I try to avoid the Christian brouhahas as much as possible, the storm-in-a-teacup attitude and indignation that often springs up around an idea or person or theological perspective, but I happened across a little flare-up this past week that piqued my curiosity mainly because it involved some friends of mine, so I followed the rabbit trail. The whole thing began with an article by someone in Christianity Today and was about the 'wings of wax' passed onto to three evangelical leaders which resulted in their erroneous views on things essentially (I'm not going to go into the whole thing because it is really not worth it, so I'm not trying to be completely accurate), including a potential slide into universalism, abandoning church and the authority of scripture etc--the usual stuff that gets thrown around when people start moving beyond the boundaries and borders that others still find comforting. There was a statement about how in 2003 the future looked so bright, but somehow it all went wrong and ultimately it went wrong because these three leaders broke bounds and the remedy therefore is to 'get back into the fold,' or at least that's my take on it, I also thought it was ridiculously naive overall.
Now these three people were never people I regarded as carving any trail for me, one of them in particular I know very little of, and I didn't jump on his bandwagon at all, in fact, I didn't even understand the fuss (my only real connection was via another friend who took the books title and reconfigured it as a potential for his own memoir--Fucked Up Like Jazz Fusion--seemed much more like a book I would want to read!!), but I understand the liberation they brought to many who were feeling confined or constricted by theological and ecclesiological grids that no longer sufficed, and I have heard many of those same people wondering lately what happened, i.e. "where is the great movement etc?"
This article, along with a few others over the past year or so, seems to have questioned whether or not anything really happened, and whether its all over now, a flash in the pan rather than a long term thing.
A couple of thoughts. Firstly, I think that culturally, and I aways position what happens to the church in terms of its embeddedness in culture, we are in a bit of a holding pattern. Alongside the new moves in 'church-world' there were new moves in culture and technology, the last decade saw two huge things heralded by the digital shift--smart phone technology and the emergence of the social web-I don't think we can over-estimate what a massive shift these things brought about a decade or so ago. they are not new anymore, they are part of the fabric of our lives and we can't imagine life without them, or before them! And yet, like church movements that sparked a a few years back, we seem to be in a bit of a holding pattern with the social changes and shifts promised by new technological opportunities, we still have not fully worked out the monetising aspects (and lets face it, economics is the thing here--maybe with technology and also with church movements)and there is a bit of a tendency for all of this to feel a little just like newer versions of old broadcast technologies as people rely on old ways while working out new ones. But it's early days, an infrastructure has been laid, groundwork has been done, and it seems like we are in a bit of a dead zone. That could be the new reality, or it could be that we are simply pausing as new responses are developed.
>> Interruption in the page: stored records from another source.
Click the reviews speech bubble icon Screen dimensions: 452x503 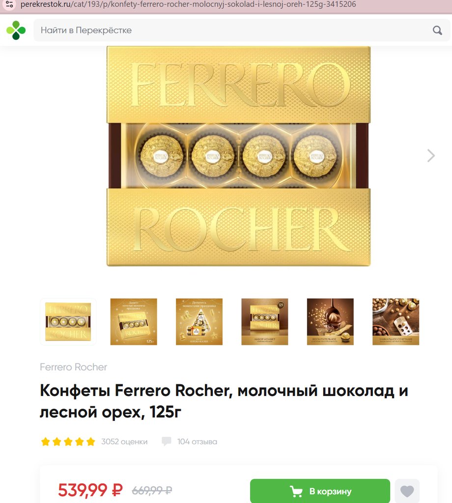tap(167, 442)
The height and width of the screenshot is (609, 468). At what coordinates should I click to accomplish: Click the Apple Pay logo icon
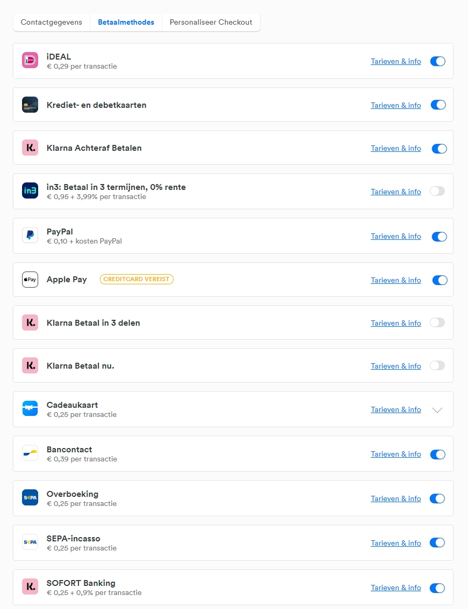[30, 280]
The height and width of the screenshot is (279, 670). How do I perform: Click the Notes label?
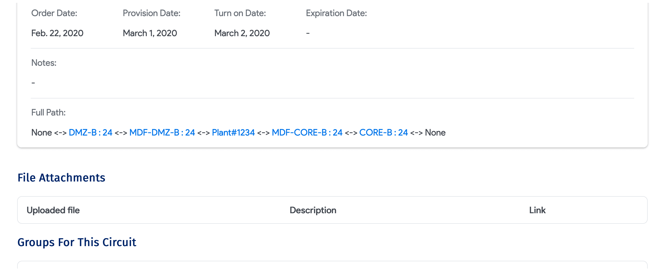click(44, 63)
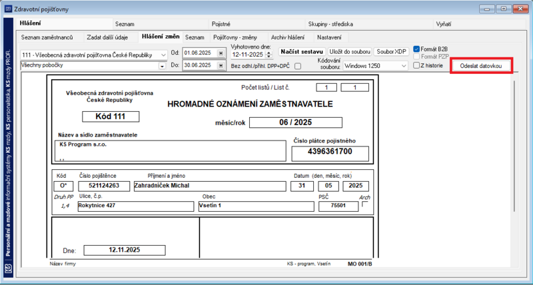Enable the Z historie checkbox
Viewport: 533px width, 285px height.
[x=416, y=65]
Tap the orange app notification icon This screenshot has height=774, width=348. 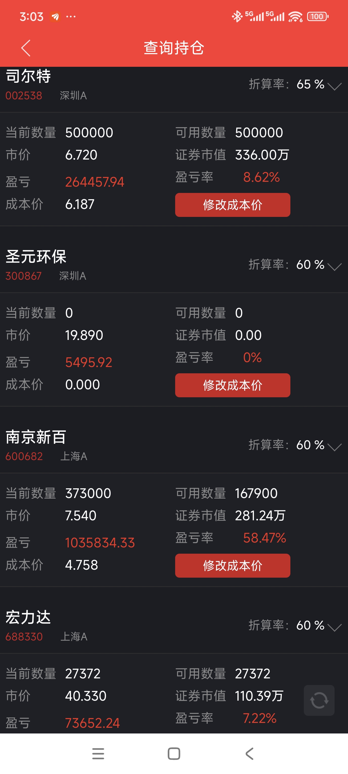click(55, 17)
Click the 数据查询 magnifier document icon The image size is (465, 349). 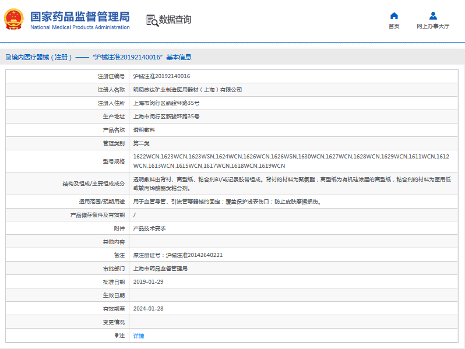[x=152, y=20]
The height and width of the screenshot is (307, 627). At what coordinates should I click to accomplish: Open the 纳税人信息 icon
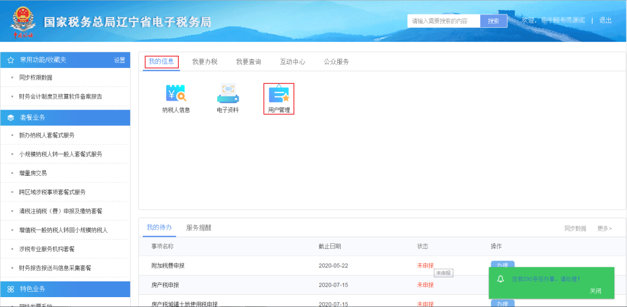[176, 93]
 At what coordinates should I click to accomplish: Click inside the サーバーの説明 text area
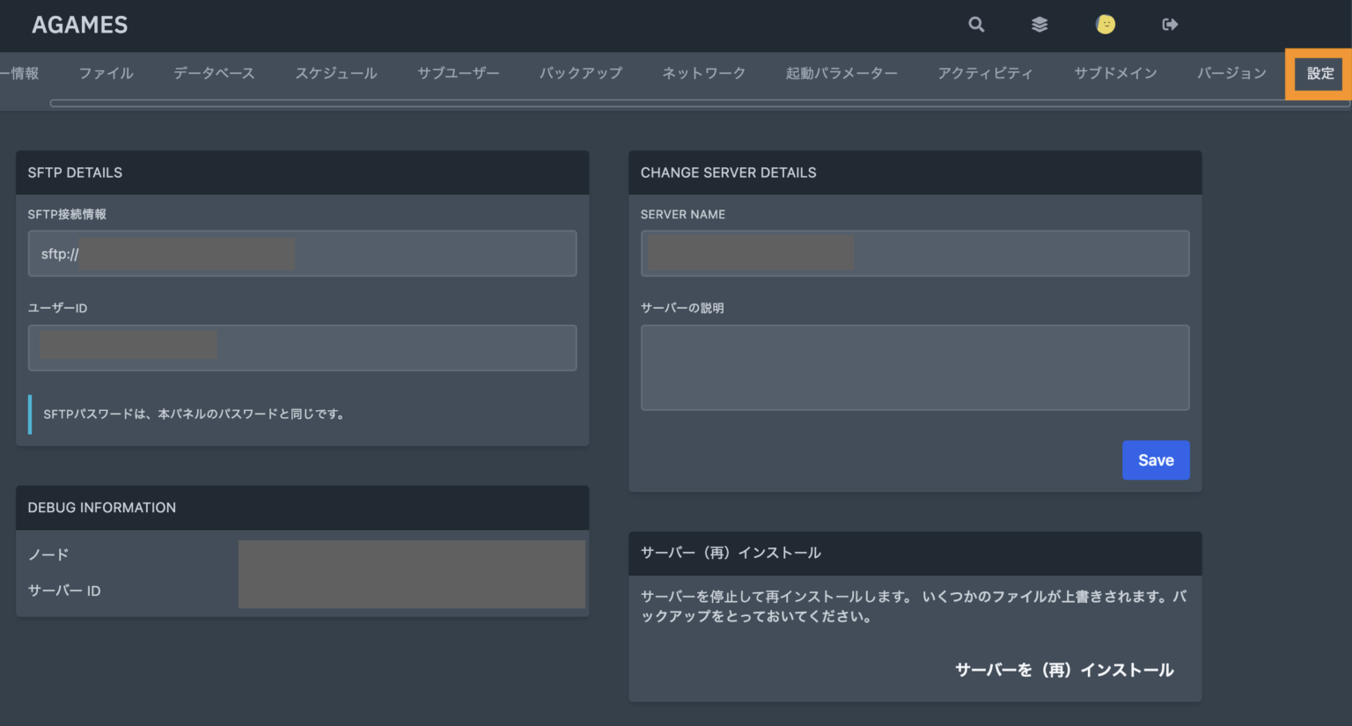tap(915, 367)
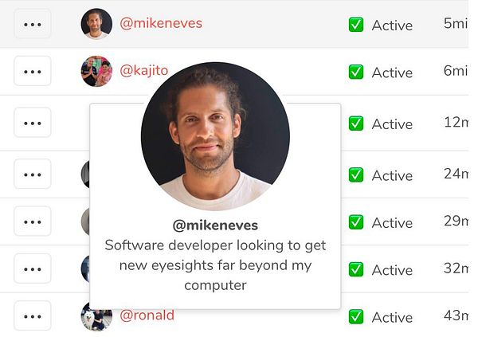The height and width of the screenshot is (337, 478).
Task: Open the three-dot menu beside @kajito
Action: pyautogui.click(x=33, y=71)
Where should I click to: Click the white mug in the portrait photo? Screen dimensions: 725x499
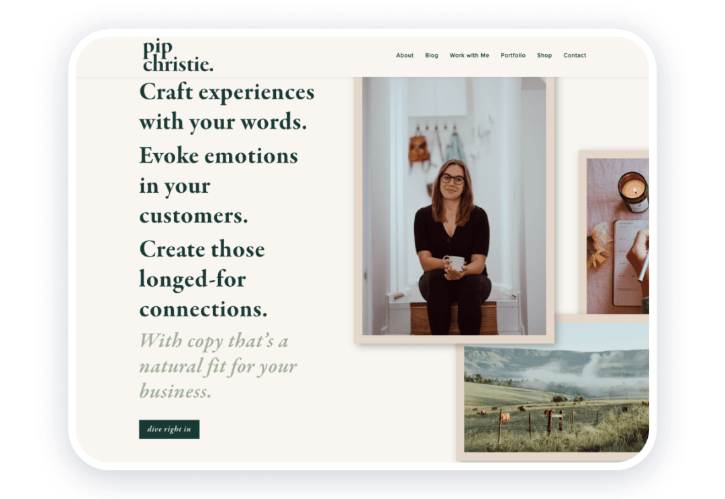click(454, 264)
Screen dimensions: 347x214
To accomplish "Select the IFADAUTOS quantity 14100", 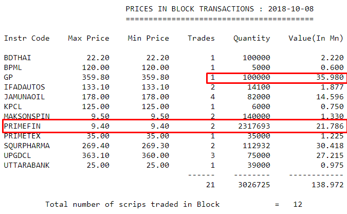I will [259, 87].
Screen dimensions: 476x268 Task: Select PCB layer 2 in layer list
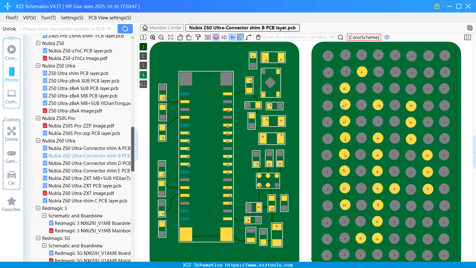143,56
A lot of the early digital activity was around the rejecting of the old ways, the old orthodoxies that shaped our lives pre-social media etc. there was energy, spark and fire everywhere, much like those giddy days the author referenced in his reflections on a decade ago. But there weren't too many 'new orthodoxies' and that I think is the task of the next phase--a time not for innovation but inventiveness. I am not sure that there will be any big technological change for a while--we might get Apple TV or whatever, but its seems that, at least for a while, our new horizon has been established and its fueled by mobility and the social-web, so this is our reality, and it is in this reality we must now turn our attention.
The author used the analogy of the Fall of Icarus as a descriptive of what has happened--these men were equipped with wings of wax by the church that birthed them and they have fallen to earth (or into error) and now we should all be chastened by this and return to a more robust embrace of three things the author obviously feels they didn't take seriously enough.
My take is somewhat different. I don't think they flew to close to the sun, I just think there are a lot of people around who are afraid to fly.